Ainsi, les mêmes produits peuvent-ils servir à la fabrication de gaz de combat et à celle de la bière. De même figure parmi les composants du tristement célèbre gaz moutarde une substance entrant dans la composition de l'encre des stylos billes.

La dualité de substances entrant dans la composition des gaz de combat contribue à expliquer, sans toutefois le justifier, le rôle du commerce international dans la prolifération chimique, du moins jusqu'à l'entrée en vigueur d'instruments internationaux contraignants à travers la convention sur les armes chimiques du 13 janvier 1993.
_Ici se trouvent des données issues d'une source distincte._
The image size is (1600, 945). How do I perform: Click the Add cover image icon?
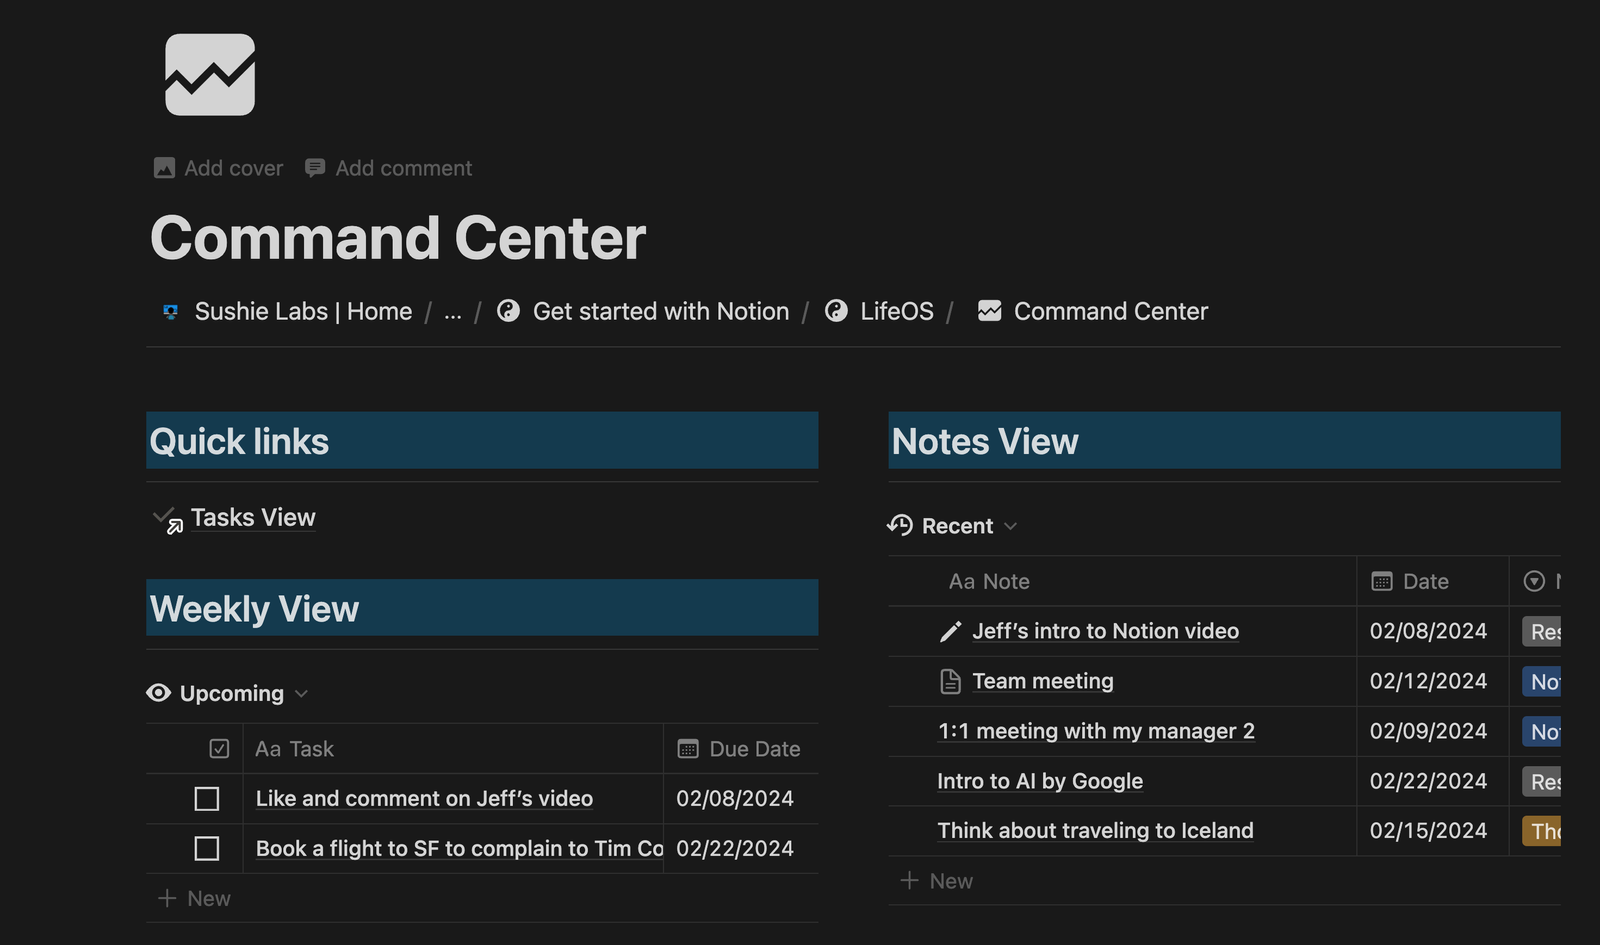[x=166, y=167]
2. La convention sur l'interdiction des armes chimiques de 1993

La convention d'interdiction des armes chimiques est entrée en vigueur le 29 avril 1997, quatre ans après son ouverture à signature, six mois après l'intervention de la 60 ème ratification, conformément aux conditions d'entrée en vigueur.

Cette convention interdit aux États parties la fabrication, l'acquisition, la détention, le transfert et l'emploi des armes chimiques. Elle leur impose une obligation de destruction des stocks existants dans un délai de dix ans suivant son entrée en vigueur . Elle instaure des mécanismes de vérification fondés sur des déclarations nationales et des procédures d'inspection.
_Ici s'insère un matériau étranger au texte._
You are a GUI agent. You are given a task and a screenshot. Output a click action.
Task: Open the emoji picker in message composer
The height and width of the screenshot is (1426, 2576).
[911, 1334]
Elle est aujourd'hui ratifiée par 180 États . On ne compte que 9 États non signataires, dont l'Égypte, l'Irak, le Liban, la Syrie et la Corée du Nord. On compte également 6 États qui ont signé mais pas ratifié la convention, notamment Israël.

Cette convention est un texte unique dans le domaine du désarmement : elle est en effet la seule convention internationale organisant à la fois l'éradication totale d'une catégorie entière d'armes de destruction massive, les armes chimiques, et un système contraignant de vérification cherchant à renforcer la non-prolifération.

La convention a créé un organisme pour contrôler sa mise en oeuvre, l'Organisation pour l'interdiction des armes chimiques (OIAC), dont le siège est situé à La Haye, aux Pays-Bas. L'OIAC est chargée non seulement de la vérification du respect des dispositions de la convention, mais aussi d'assurer une assistance en cas d'agression ou d'accident dans un État partie avec des armes chimiques.

L'Organisation pour l'interdiction des armes chimiques « exécute les activités de vérification » prévues par la convention. Cette vérification s'effectue essentiellement par un système de déclarations et un régime d'inspections assez complet.

Dans les 30 jours qui suivent l'entrée en vigueur de la convention à son égard, l'État partie doit déclarer à l'OIAC les armes chimiques dont il est le propriétaire ou le détenteur, leur emplacement, la quantité globale et l'inventaire détaillé, ainsi que toute arme chimique présente sur son territoire, dont un autre État est le propriétaire.

Ces déclarations s'étendent aux transferts directs ou indirects d'armes chimiques, aux armes anciennes et abandonnées et aux installations (y compris celles dont il a été le propriétaire par le passé, à partir du 1 er janvier 1946). Les États présentent aussi un plan général (national) de destruction des armes chimiques et, en ce qui concerne les installations, de destruction, fermeture et conversion.

Les inspections ont lieu sur place pour vérifier la conformité des déclarations et pour garantir que les activités exercées au sein des États parties qui relèvent du domaine des substances chimiques respectent les dispositions de la convention. En cas de doute, soulevé par des États parties ou relevé par l'OIAC, des inspections par mise en demeure peuvent avoir lieu. Les inspections sont complétées par une surveillance au moyen d'instruments installés sur place. L'OIAC procède aussi à des investigations dans les cas où une utilisation éventuelle d'armes chimiques a été signalée.

Les installations de production de substances chimiques à des fins non interdites par la convention sont aussi soumises à des inspections mais dans un cadre plus souple, selon le tableau dans lequel se trouvent les substances chimiques produites.